Cyber Criminals Collaborate To Counteract Threats; So Should We
Every month, a new cyber attack makes headlines, startles consumers, and spurs calls for action and new legislation to mitigate emerging cyber threats. By almost any statistic you choose, the risk to Government agencies, corporations, and consumers is escalating.
In 2013, MacAfee catalogued more than 100,000 new pieces of malware a day. The Washington Post reported the likely annual cost of cybercrime to the world economy at $445 billion dollars in 2013, and the number of detected cyber attacks in 2014 increased a staggering 48% over the previous year.
These attacks can be perpetrated by states, terrorist or organized criminal groups, or individual criminals. They target any number of Government, corporate, and individual victims. Cyber criminals have embraced the open-source ethos of the World Wide Web, allowing them to collaborate and learn from each other to rapidly enhance their capabilities.
Countering these threats requires increased collaboration between the Department of Homeland Security (DHS), private industry, other Civilian Government Agencies, and international partners. For years, lawmakers and leaders have struggled to draft laws and rules that are flexible enough to meet the rate of improvements in technology while also safeguarding civil liberties and personal privacy.
In February 2016, the Government adopted a Cybersecurity National Action Plan (CNAP), combining short-term tactical improvements with long-term strategic goals. Hopefully, the CNAP will promote increased responsible information sharing between Government, industry, and international partners.

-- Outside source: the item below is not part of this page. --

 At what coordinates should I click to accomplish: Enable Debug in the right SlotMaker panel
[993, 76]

DHS will play a key role in facilitating that information sharing and promoting enhanced cybersecurity capabilities within the Federal civilian government and the private sector. New ways of working together, whether in real time or through collaborative innovation sessions, must be a key part of the solution.

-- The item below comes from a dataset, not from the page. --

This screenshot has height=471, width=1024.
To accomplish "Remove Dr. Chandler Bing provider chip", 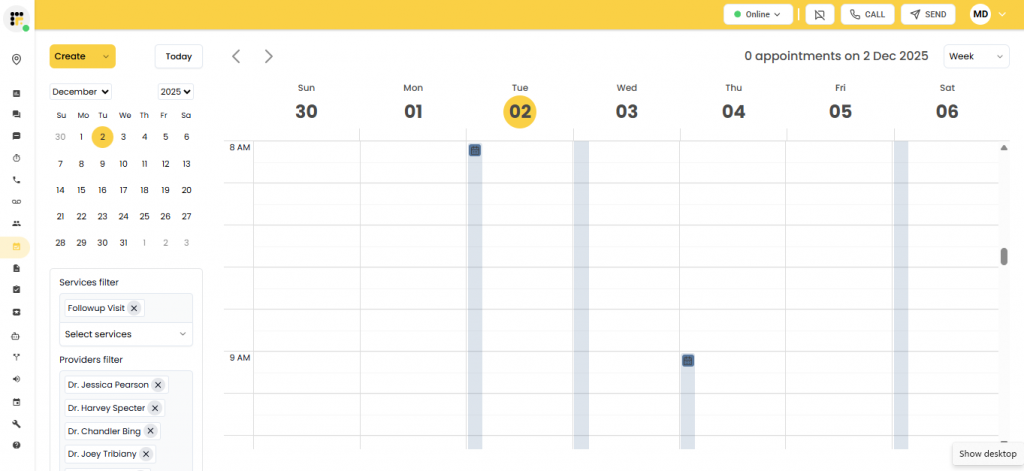I will coord(150,431).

Transforming the National Protection and Programs Directorate (NPPD) into an operational component called the Cyber and Infrastructure Protection Agency is just one possible way forward as DHS seeks to be more proactive and embrace its role as the domestic cyber guardian. The new agency could proactively identify and pursue cybersecurity needs across Federal, state, and local governments and in the private sector.
To achieve this, the Government needs to think radically differently to design a collaborative environment that starts with the private sector’s needs and innovations. It can’t be done with traditional outreach efforts. It can be done using an innovative, user-driven, design thinking approach that can overcome similar collaboration among cyber criminals.